MaD Seminar: Emergence and Scaling Laws in SGD Learning of Shallow Neural Networks

Speaker: Eshaan Nichani

Location: 60 Fifth Avenue, Room 150

Date: Thursday, September 11, 2025

In this talk, we study the sample and time complexity of online stochastic gradient descent (SGD) for learning a two-layer neural network with P orthogonal neurons on isotropic Gaussian data. We focus on the challenging “extensive-width” regime P>>1 and permit diverging condition number in the second-layer, covering as a special case the power-law scaling a_p= p^{-\beta}. We provide a precise analysis of SGD dynamics for the training of a student two-layer network to minimize the mean squared error (MSE) objective, and explicitly identify sharp transition times to recover each signal direction.

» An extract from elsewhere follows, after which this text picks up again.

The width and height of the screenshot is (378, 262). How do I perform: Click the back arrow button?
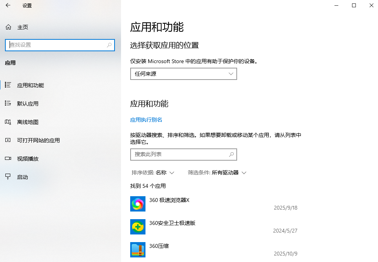pyautogui.click(x=8, y=5)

In the power-law setting, we characterize scaling law exponents for the MSE loss with respect to the number of training samples and SGD steps, as well as the number of parameters in the student neural network. Our analysis entails that while the learning of individual teacher neurons exhibits abrupt transitions, the juxtaposition of 𝑃 ≫ 1 emergent learning curves at different timescales leads to a smooth scaling law in the cumulative objective. This is joint work with Yunwei Ren, Denny Wu, and Jason D. Lee.

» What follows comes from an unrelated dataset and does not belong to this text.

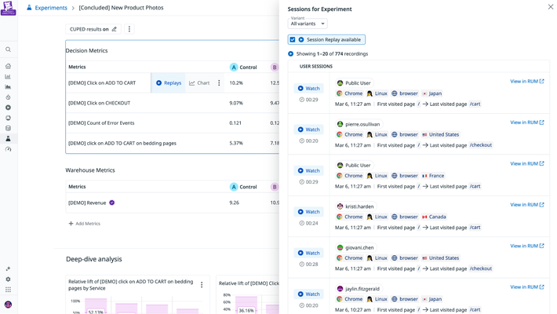Open the kebab menu on ADD TO CART row
This screenshot has height=314, width=557.
[x=219, y=83]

Bio: Eshaan Nichani is a final-year PhD student at Princeton University, advised by Jason D. Lee and Yuxin Chen. His research focuses on the theory of deep learning, from understanding the statistical and computational limits of shallow networks trained with SGD, to proving learning guarantees for transformers in order to model how LLM capabilities such as in-context learning arise during training. He is a recipient of the IBM PhD Fellowship and the NDSEG Fellowship.